To be done:
Rewrite the lines from the one containing "You are a computer-use" through the end of the records as a Markdown table with the columns Row and Entry. Give each line its number in Row, skip blank lines, and leave out the pictures.

□ □ □ □ □ □ □

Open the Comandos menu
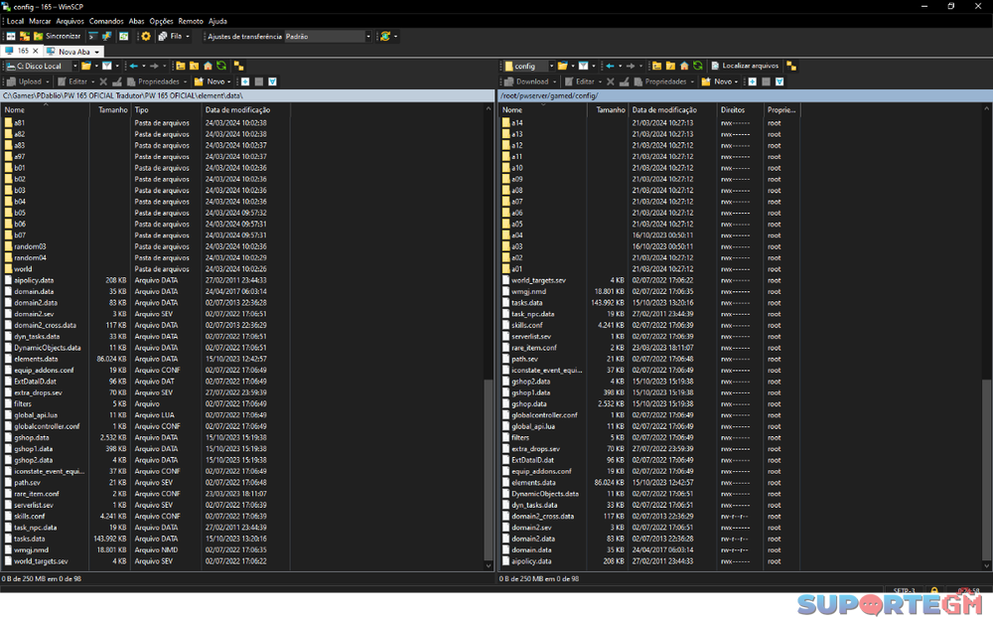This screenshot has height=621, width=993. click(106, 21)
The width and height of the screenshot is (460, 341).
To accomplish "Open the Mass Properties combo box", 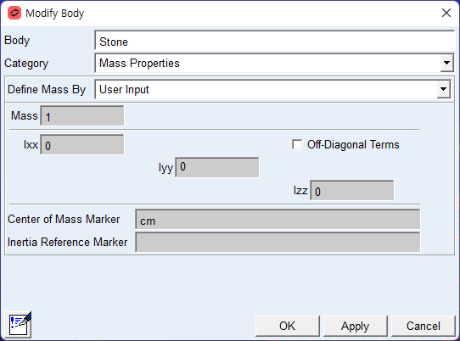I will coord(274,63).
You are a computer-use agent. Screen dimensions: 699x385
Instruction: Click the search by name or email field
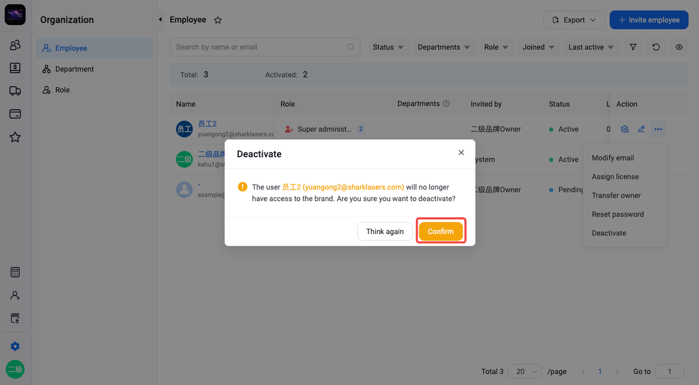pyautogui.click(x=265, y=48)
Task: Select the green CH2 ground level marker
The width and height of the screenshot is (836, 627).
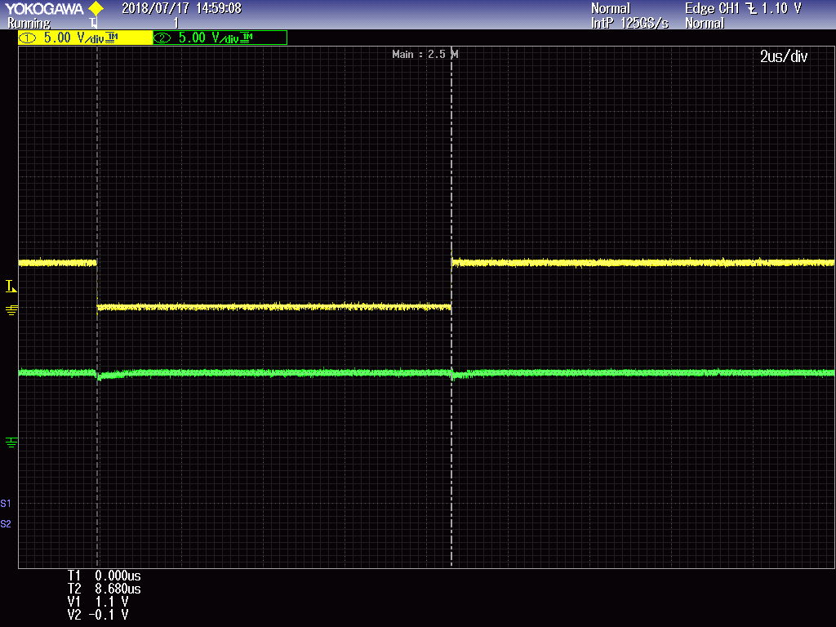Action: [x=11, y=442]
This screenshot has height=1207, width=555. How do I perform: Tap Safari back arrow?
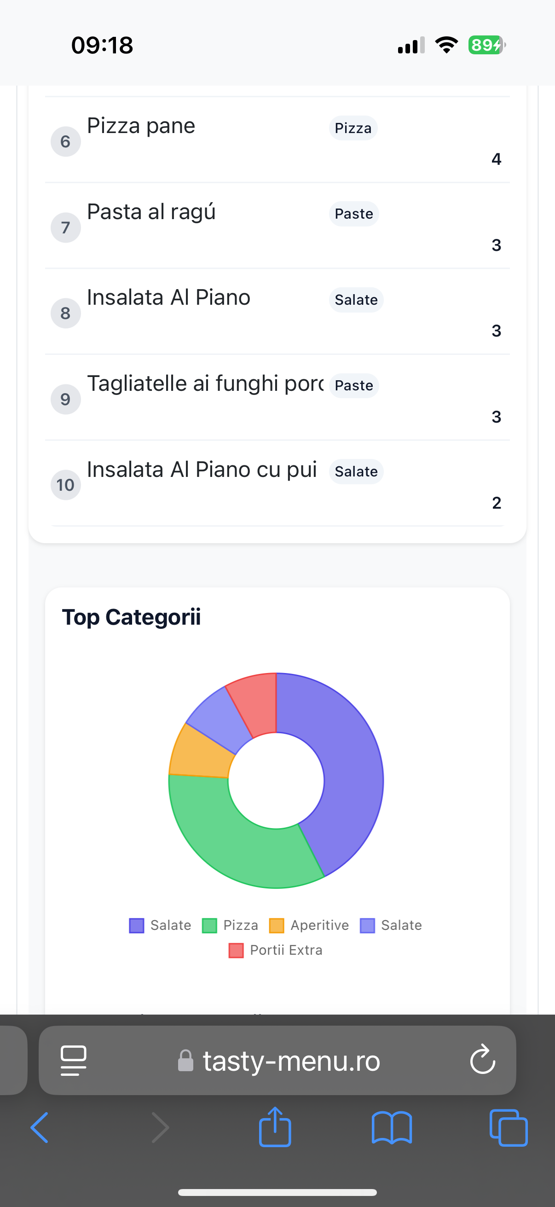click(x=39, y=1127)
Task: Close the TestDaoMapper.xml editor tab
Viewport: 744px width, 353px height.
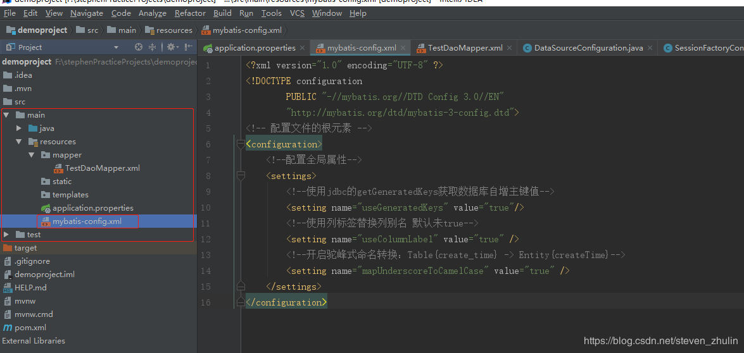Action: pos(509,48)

□ □ □ □ □ □ □

Correct answer:
| Row | Entry |
|---|---|
| 1 | You are a computer-use agent. Screen dimensions: 699x385 |
| 2 | Instruction: Click the search by name or email field |
| 3 | pyautogui.click(x=265, y=48) |
| 4 | Task: Select the green CH2 ground level marker |
| 5 | The width and height of the screenshot is (836, 627). |
| 6 | Action: [x=11, y=442] |
| 7 | This screenshot has height=1207, width=555. How do I perform: Tap Safari back arrow? |
| 8 | click(x=39, y=1127) |
| 9 | Task: Close the TestDaoMapper.xml editor tab |
| 10 | Viewport: 744px width, 353px height. |
| 11 | Action: pos(509,48) |